[Stored data]
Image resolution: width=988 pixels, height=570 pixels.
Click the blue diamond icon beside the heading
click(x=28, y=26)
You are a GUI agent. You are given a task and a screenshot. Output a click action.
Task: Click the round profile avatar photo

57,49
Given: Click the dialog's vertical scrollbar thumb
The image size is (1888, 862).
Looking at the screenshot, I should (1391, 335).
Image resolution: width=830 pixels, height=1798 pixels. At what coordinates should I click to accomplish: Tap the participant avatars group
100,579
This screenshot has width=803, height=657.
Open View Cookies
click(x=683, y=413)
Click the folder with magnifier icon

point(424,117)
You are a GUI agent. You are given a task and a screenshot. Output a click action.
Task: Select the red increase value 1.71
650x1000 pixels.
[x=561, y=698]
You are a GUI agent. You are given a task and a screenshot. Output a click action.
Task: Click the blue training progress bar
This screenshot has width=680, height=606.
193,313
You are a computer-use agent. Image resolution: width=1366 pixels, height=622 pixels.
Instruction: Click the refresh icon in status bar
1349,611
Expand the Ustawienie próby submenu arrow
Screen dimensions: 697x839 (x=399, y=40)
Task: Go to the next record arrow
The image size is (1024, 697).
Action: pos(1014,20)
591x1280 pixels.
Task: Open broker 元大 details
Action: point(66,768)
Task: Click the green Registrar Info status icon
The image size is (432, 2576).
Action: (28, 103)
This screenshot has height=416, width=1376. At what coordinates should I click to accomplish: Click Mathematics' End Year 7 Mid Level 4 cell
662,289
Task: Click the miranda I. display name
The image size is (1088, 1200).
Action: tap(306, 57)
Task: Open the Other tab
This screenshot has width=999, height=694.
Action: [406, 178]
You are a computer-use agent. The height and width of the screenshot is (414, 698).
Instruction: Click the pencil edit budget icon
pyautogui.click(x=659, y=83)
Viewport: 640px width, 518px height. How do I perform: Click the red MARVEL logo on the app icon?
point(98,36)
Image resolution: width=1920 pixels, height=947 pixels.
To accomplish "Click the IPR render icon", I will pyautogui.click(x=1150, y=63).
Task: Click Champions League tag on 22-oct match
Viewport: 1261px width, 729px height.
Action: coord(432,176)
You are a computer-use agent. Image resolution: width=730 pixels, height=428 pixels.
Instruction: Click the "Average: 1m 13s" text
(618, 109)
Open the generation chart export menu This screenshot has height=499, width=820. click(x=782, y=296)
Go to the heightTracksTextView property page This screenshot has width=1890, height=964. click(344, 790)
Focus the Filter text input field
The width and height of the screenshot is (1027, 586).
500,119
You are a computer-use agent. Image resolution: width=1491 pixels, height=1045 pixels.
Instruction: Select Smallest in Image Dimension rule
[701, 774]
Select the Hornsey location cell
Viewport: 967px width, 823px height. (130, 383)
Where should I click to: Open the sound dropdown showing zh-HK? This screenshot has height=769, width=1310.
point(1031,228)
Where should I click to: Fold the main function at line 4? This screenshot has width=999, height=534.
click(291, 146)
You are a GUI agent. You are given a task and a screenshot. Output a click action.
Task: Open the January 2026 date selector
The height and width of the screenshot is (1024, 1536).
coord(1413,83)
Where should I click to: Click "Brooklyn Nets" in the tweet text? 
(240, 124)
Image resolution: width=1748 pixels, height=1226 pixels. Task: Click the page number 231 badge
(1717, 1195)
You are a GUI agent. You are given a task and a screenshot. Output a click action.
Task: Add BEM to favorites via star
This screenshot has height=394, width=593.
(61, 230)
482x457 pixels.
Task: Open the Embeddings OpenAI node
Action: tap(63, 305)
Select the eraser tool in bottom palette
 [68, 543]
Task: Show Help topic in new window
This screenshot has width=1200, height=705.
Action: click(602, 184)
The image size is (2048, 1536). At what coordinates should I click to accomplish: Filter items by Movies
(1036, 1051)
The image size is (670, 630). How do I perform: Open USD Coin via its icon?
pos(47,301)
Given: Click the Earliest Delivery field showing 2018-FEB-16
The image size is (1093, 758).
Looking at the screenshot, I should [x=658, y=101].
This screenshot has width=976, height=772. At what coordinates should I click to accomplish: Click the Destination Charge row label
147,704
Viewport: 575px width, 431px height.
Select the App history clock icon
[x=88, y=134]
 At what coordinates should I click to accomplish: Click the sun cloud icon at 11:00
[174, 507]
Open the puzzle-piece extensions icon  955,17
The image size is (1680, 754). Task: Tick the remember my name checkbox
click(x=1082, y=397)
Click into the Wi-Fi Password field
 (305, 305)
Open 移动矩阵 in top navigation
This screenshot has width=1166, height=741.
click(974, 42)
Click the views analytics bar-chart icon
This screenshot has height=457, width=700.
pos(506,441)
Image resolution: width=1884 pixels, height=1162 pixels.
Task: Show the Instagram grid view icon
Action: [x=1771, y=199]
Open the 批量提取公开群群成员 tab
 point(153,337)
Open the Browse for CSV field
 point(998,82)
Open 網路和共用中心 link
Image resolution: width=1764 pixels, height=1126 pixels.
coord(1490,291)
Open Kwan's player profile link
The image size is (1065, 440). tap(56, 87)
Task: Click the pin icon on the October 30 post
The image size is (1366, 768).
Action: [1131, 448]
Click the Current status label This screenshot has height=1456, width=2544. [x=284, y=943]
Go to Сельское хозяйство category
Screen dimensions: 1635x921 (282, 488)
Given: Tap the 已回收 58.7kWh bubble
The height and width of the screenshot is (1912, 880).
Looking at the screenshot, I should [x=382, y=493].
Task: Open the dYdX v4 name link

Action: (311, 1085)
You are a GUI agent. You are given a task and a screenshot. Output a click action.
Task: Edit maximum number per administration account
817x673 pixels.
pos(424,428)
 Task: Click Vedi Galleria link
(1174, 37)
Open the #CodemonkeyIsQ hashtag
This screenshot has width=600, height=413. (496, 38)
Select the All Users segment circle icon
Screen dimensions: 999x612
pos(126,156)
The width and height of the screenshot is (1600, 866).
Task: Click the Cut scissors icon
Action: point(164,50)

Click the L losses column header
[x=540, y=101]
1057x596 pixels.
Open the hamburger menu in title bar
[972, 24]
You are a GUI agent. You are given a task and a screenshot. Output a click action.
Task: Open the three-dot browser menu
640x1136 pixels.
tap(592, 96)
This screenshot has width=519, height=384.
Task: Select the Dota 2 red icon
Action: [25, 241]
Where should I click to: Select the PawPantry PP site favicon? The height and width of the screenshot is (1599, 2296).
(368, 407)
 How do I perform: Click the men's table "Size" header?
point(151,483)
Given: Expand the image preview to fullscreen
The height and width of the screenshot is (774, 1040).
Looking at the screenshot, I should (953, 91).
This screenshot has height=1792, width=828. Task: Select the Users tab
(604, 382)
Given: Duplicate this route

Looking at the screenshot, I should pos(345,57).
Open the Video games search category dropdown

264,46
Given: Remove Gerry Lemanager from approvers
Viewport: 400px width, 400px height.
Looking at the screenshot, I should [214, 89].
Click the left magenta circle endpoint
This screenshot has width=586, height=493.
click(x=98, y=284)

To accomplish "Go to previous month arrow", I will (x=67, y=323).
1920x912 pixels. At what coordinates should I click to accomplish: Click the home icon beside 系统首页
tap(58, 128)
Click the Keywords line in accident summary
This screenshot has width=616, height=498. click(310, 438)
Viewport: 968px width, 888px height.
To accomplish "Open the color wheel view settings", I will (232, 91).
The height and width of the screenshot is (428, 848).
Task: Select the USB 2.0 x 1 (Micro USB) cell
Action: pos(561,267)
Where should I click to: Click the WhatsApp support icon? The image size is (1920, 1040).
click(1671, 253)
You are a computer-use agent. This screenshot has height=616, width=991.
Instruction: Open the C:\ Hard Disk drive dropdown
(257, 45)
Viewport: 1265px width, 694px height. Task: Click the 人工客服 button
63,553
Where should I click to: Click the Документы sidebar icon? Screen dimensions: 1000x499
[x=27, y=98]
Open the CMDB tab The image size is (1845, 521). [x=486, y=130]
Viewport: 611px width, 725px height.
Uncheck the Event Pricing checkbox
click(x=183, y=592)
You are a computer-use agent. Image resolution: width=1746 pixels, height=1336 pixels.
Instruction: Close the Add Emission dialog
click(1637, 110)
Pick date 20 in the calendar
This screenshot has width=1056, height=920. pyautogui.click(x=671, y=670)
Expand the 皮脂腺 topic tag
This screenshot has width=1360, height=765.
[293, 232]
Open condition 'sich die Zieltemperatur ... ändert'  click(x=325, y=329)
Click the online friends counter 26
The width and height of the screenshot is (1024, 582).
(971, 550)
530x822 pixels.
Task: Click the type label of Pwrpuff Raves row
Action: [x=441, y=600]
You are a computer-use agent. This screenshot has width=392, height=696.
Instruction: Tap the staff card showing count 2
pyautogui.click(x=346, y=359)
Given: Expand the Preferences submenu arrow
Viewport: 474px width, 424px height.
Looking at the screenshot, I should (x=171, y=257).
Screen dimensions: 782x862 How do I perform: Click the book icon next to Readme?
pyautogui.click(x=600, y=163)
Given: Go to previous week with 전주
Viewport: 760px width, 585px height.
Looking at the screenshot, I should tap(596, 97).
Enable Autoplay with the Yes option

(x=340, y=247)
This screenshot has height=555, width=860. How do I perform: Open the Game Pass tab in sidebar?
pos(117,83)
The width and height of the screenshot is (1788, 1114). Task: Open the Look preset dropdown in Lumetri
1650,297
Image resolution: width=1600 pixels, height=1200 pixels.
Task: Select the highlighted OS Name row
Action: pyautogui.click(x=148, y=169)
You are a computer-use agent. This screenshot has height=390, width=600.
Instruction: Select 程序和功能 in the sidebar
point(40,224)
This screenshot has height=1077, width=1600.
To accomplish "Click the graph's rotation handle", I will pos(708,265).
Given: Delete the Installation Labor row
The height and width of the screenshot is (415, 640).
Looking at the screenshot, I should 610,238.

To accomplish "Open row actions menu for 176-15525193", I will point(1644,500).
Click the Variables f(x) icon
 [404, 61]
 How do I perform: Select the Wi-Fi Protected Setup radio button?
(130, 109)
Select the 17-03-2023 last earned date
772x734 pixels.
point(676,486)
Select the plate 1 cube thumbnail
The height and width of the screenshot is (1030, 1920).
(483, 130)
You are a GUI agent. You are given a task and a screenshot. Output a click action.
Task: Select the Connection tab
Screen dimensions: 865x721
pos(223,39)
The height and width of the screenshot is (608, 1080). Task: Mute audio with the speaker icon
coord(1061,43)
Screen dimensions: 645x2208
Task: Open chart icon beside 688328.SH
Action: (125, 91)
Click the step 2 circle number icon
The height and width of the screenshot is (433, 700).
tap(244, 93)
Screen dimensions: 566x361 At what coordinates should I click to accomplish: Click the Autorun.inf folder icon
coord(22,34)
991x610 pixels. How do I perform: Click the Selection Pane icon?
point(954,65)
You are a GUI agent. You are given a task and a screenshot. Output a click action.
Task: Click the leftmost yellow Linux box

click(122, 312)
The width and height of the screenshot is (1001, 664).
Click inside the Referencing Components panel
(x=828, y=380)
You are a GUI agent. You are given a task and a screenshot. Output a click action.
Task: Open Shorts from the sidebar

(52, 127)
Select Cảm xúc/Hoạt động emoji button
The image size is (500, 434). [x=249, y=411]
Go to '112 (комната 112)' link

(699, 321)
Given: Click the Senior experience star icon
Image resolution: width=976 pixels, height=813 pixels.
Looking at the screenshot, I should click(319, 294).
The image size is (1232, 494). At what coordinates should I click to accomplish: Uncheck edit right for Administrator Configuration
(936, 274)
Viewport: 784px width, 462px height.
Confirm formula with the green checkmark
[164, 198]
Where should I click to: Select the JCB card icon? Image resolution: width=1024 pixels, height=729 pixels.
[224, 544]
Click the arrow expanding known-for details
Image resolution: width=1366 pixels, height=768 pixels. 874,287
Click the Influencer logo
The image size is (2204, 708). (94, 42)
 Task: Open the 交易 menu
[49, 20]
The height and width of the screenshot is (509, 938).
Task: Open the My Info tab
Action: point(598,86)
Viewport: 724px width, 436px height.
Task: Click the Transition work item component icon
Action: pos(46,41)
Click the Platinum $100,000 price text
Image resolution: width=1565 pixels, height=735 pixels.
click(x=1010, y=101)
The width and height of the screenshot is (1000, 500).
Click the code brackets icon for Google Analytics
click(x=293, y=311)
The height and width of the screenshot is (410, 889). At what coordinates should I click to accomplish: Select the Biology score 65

_TASK ITEM_
In the entries above, find the line holding "640x1136 pixels." and the line holding "Given: Expand the image preview to fullscreen"; print both of them and every line between, exactly, and nothing else.

_RESPONSE AREA_
640x1136 pixels.
tap(592, 96)
This screenshot has width=519, height=384.
Task: Select the Dota 2 red icon
Action: [25, 241]
Where should I click to: Select the PawPantry PP site favicon? The height and width of the screenshot is (1599, 2296).
(368, 407)
 How do I perform: Click the men's table "Size" header?
point(151,483)
Given: Expand the image preview to fullscreen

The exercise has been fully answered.